Aber je länger jemand kultiviert und je stärker er wird, desto mehr beginnt ein Kultivierender langsam, sich selbst als mehr zu sehen, als er einmal war. Ich meine, bei so klaren Trennungen in der Kultivierung ist es nur natürlich, dass man sich mit steigender Kultivierungsstufe für immer besser hält.
Nach einer gewissen Zeit fangen Kultivierende, ohne es zu merken, an, sich als anders oder besser als Sterbliche zu sehen. Ich meine, denk mal an die Bezeichnung für Nicht-Kultivierende: Sterbliche.
„Für die meisten macht das im Alltag keinen Unterschied. Aber wenn von tausend Kultivierenden auch nur einer ein übersteigertes Ego entwickelt, kannst du dir vorstellen, was dieser Mensch mit Sterblichen anstellen würde, die er nicht mag? Wenn ein Körperkultivierender Sterbliche völlig beherrschen kann, kannst du dir vorstellen, was ein Qi-Kultivierender, der einen schlechten Tag hat, mit Sterblichen anstellen könnte?
Oder ein Qi-Kultivierender, der sich von einem Normalsterblichen beleidigt fühlt? Wurdest du schon mal von einer Mücke gestochen? Hattest du dann nicht das Bedürfnis, alle Mücken der Welt zu vernichten, weil dich der Juckreiz so genervt hat?
Früher war es total normal, dass Kultivierende Normalsterbliche wegen Kleinigkeiten umgebracht haben. Das ist der eigentliche Grund, warum die ICPAs gegründet wurden. Um Normalsterbliche vor Kultivierenden zu schützen.

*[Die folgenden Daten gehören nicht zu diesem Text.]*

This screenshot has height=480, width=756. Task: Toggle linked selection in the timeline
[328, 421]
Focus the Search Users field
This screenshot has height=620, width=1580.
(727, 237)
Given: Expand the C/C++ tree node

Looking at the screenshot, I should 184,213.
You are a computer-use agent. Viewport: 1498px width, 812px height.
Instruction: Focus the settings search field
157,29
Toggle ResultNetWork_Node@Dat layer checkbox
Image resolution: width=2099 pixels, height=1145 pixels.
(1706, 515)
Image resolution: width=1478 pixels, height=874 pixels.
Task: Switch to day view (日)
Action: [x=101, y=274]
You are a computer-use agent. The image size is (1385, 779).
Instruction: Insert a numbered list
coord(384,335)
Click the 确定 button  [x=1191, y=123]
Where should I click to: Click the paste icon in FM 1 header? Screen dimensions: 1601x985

Ja, sie tun noch viel mehr als das. Aber wenn ein Kultivierender einen anderen Kultivierenden tötet, werden sie zwar Maßnahmen ergreifen, aber je nachdem, wer der Täter ist, kommt er vielleicht mit einer leichten Strafe davon.
Wenn jedoch ein Kultivierender beim Töten von Sterblichen erwischt wird, selbst wenn es sich um einen Kultivierenden mit goldenem Kern handelt, ergreift die ICPA strenge Maßnahmen.
„Wenn also eine Notsituation eintritt, verhängen alle ICPA weltweit einen Hausarrest.
Du sagst, dass sich der Vorfall in Ägypten ereignet hat, also haben die Behörden dort wahrscheinlich alle Hände voll zu tun und können sich nicht um andere Dinge kümmern. Um zu verhindern, dass Kultivierende dorthin reisen und die Situation ausnutzen, werden alle unter Hausarrest gestellt.
Die meisten Menschen würden nicht einmal daran denken, so etwas auszunutzen, aber es reicht schon ein einziger Kultivierender mit goldenem Kern, um unvorstellbaren Schaden anzurichten.“
Eine ernste Stimmung lag in der Luft, als Lex alles verarbeitete, was Larry ihm erzählt hatte. Die Tatsache, dass dies eine so große Sache ist, bedeutet, dass so etwas in der Vergangenheit schon einmal passiert sein muss.
„Aber sind die ICPA nicht selbst voller Kultivierende? Wer soll sie aufhalten, wenn sie es sind, die eine schlechte Situation ausnutzen wollen?“
Larry zuckte mit den Schultern.
„Keine Ahnung. Darüber müssen sich die höheren Kultivierenden Gedanken machen. Wir sind nur kleine Fische, das geht uns nichts an. Komm, lass uns mal schauen, ob es Neuigkeiten zu dem Vorfall gibt. Ich war so beschäftigt, dass ich noch nicht online war.“
Lex stimmte zu, da er auch neugierig auf den Grund für all diese Aufregung war. Als er zurück ins Portal ging, war die erste Schlagzeile, die er sah, überraschenderweise „Alexander Morrison in Ägypten ermordet!“. Der bekannte Name überraschte ihn so, dass er Larrys entsetzten Gesichtsausdruck völlig übersah.